Clinicians may need to borrow ideas from other therapeutic fields to help improve patient adherence, he said. “[W]e may be able to develop and implement in the future peer involvement, behavioral and cognitive approaches, motivational enhancement interventions, as well as elements of acceptance and commitment techniques, all in the larger context of more integrated and in the same time individualized approaches to therapy.”
The investigators concluded that, “relative to Medicare-only beneficiaries, those eligible for both Medicare and Medicaid were significantly less likely to adhere to CPAP. Future research should seek to develop a deeper understanding of the mechanisms through which [socioeconomic status] and other social determinants impact patient experience throughout the OSA diagnostic and treatment process, including receiving, acclimating, and adhering to CPAP therapy.”

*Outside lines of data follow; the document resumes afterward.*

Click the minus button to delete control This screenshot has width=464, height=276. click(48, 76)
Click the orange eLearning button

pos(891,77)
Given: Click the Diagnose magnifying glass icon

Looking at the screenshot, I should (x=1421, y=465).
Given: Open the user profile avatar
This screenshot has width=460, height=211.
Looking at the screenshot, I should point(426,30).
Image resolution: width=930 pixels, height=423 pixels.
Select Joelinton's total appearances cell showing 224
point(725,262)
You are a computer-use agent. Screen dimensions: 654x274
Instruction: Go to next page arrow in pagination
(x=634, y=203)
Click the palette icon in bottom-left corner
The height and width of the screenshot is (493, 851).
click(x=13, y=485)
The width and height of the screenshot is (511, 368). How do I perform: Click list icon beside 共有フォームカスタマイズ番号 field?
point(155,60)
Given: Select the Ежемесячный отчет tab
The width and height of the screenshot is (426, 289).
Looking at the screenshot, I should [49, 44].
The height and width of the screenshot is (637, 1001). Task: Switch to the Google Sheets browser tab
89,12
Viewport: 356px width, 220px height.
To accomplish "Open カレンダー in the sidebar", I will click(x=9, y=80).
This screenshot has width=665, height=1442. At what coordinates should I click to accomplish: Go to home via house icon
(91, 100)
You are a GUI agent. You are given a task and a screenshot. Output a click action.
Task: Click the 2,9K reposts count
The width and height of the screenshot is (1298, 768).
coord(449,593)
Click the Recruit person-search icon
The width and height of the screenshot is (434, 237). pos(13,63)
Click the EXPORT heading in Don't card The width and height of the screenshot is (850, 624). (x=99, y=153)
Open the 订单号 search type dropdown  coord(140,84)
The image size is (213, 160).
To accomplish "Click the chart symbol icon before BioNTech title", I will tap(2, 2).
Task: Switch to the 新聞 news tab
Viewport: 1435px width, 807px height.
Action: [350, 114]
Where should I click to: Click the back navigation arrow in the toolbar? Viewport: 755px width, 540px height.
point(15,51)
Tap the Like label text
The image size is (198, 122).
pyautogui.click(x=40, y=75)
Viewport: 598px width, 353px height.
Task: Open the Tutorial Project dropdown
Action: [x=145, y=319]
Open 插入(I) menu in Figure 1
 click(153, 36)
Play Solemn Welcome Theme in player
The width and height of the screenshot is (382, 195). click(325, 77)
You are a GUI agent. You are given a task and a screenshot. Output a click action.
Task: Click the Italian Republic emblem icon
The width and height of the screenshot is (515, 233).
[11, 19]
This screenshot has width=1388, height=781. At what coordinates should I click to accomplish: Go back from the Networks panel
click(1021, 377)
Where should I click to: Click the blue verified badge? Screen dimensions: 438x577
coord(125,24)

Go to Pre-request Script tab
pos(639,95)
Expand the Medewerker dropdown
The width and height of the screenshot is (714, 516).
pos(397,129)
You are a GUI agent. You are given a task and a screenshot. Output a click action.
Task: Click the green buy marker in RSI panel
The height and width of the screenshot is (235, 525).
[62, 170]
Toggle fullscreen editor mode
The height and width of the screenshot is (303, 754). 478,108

Dr. Sundar concurred with this assessment and said more research is needed on factors impacting adherence such as poverty, homelessness, and home support systems. “It’s not just coordinating with the patient. Clearly, more work is needed in understanding the social aspects of CPAP adherence.”
This study was funded in part by an investigator-initiated grant provided by ResMed to Dr. Wickmire’s institution, the University of Maryland, Baltimore. Dr. Wickmire reported being a scientific consultant to DayZz, Eisai, Merck, and Purdue and holds shares in WellTap. Dr. Oldstone is a ResMed employee and shareholder. Dr. Sundar reported being a cofounder of Hypnoscure, which creates software for population management of sleep apnea, and an investigator in trials where ResMed and Respironics devices were used. Dr. Ioachimescu reported no relevant financial disclosures.